In a press release Friday, Island County Public Health said it was investigating several confirmed cases of COVID-19 among employees of Walgreens, Walmart and IDEX in Oak Harbor. According to the release, there may have been “potential public exposure” at Walgreens between March 22 -27 and at Walmart between March 23-30. IDEX is not open to the public.
ISLAND TRANSIT MAKES ADDITIONAL SERVICE CUTS
For the second time in as many weeks, Island Transit has announced cuts to its service as a result of the COVID-19 pandemic. The additional reductions went into effect Monday, according to a press release issued Friday.
The revised emergency service plan eliminates all Saturday service beginning this weekend, reduces the number of trips on current routes and suspends two routes completely – the NAS Whidbey Island route and the connector route from Camano to Everett.
“The safety of the traveling public and our employees is the number one priority,” said Todd Morrow, Island Transit executive director. “We wish we did not have to make these service cuts, but given the challenges presented by COVID-19, we have no choice.”
Detailed information on route and schedule changes is available at www.islandtransit.org. Riders are advised to sign up for Rider Alerts through the agency’s website.

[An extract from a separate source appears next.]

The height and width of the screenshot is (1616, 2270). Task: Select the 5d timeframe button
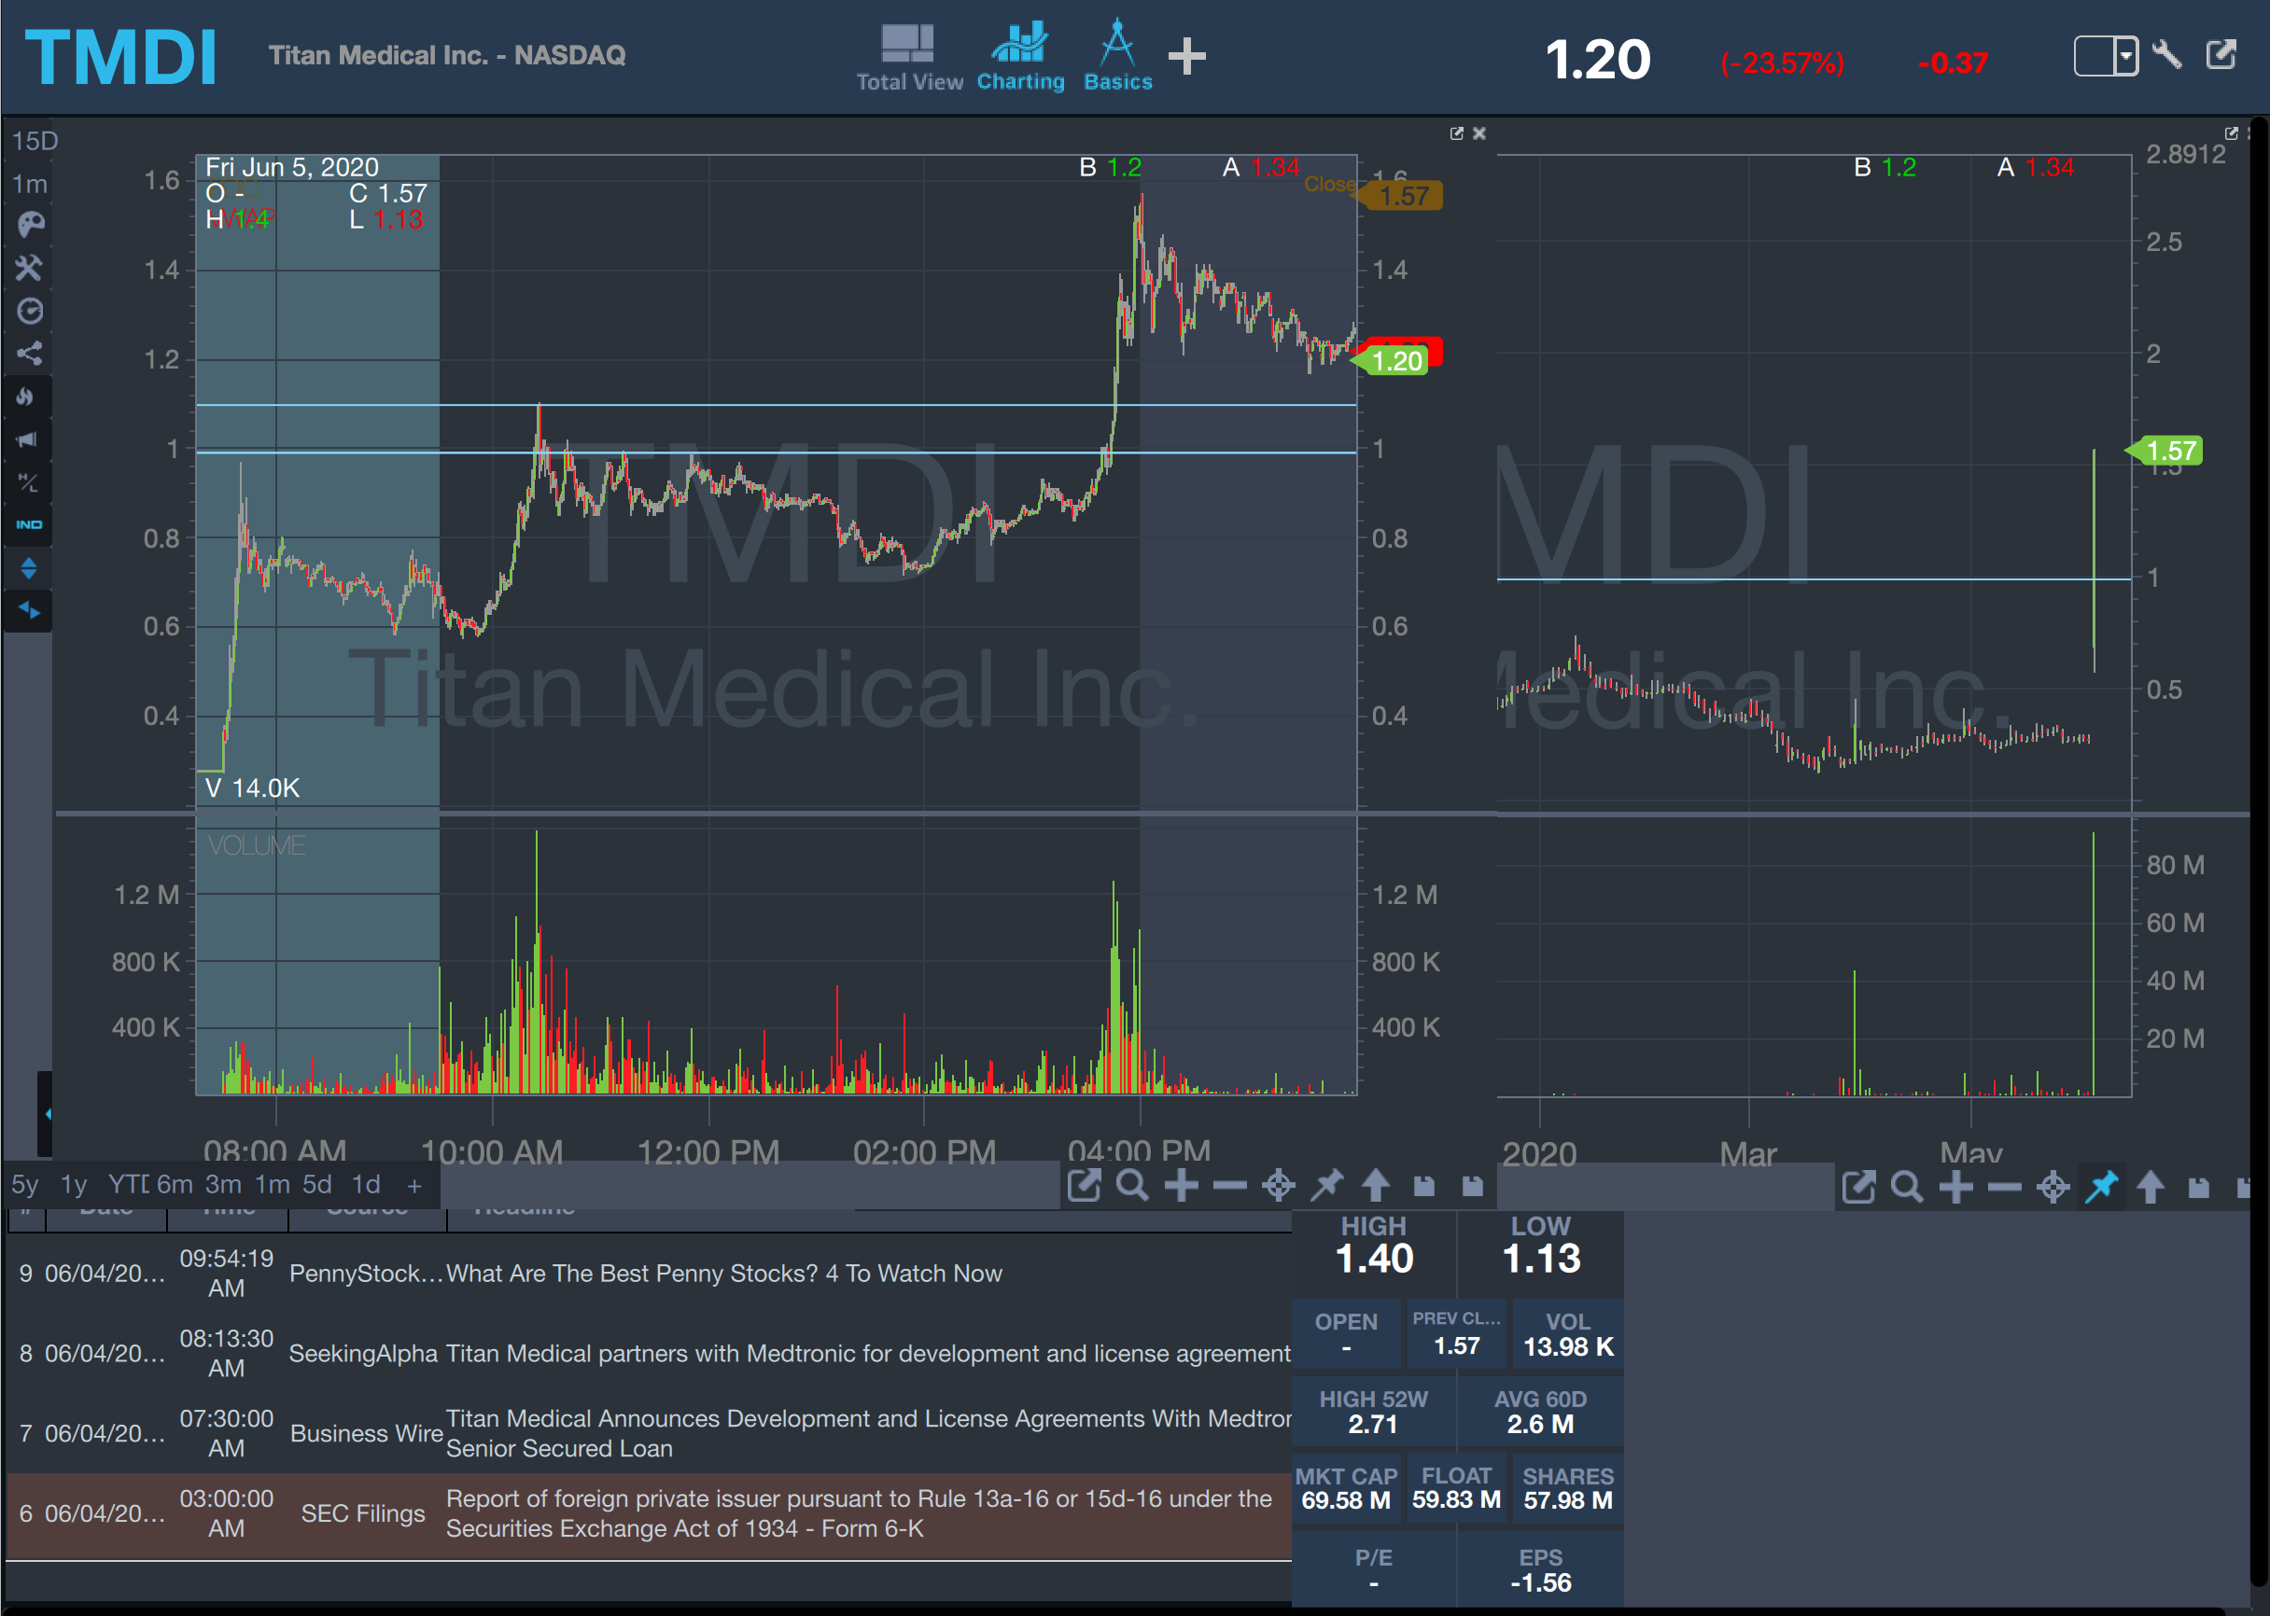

COMMUNITY SUPPORT WEBSITE FOR CORONAVIRUS NEEDS
WhidbeyHelp.com has been created to help neighbors in need on South Whidbey Island. According to an announcement by the Langley Chamber of Commerce, “To slow the spread of the novel coronavirus, current best practices include social distancing for everyone, and remaining at home for people who are particularly vulnerable to complications. These measures have left some people in a tricky situation, unable to take care of basic needs.”
A local web developer designed WhidbeyHelp.com as a tool to help people with needs connect with people who have the ability and resources to lend a hand. Anyone in the “at risk” population is encouraged to ask for help with grocery delivery, post office runs or any necessary errand to enable them to remain at home.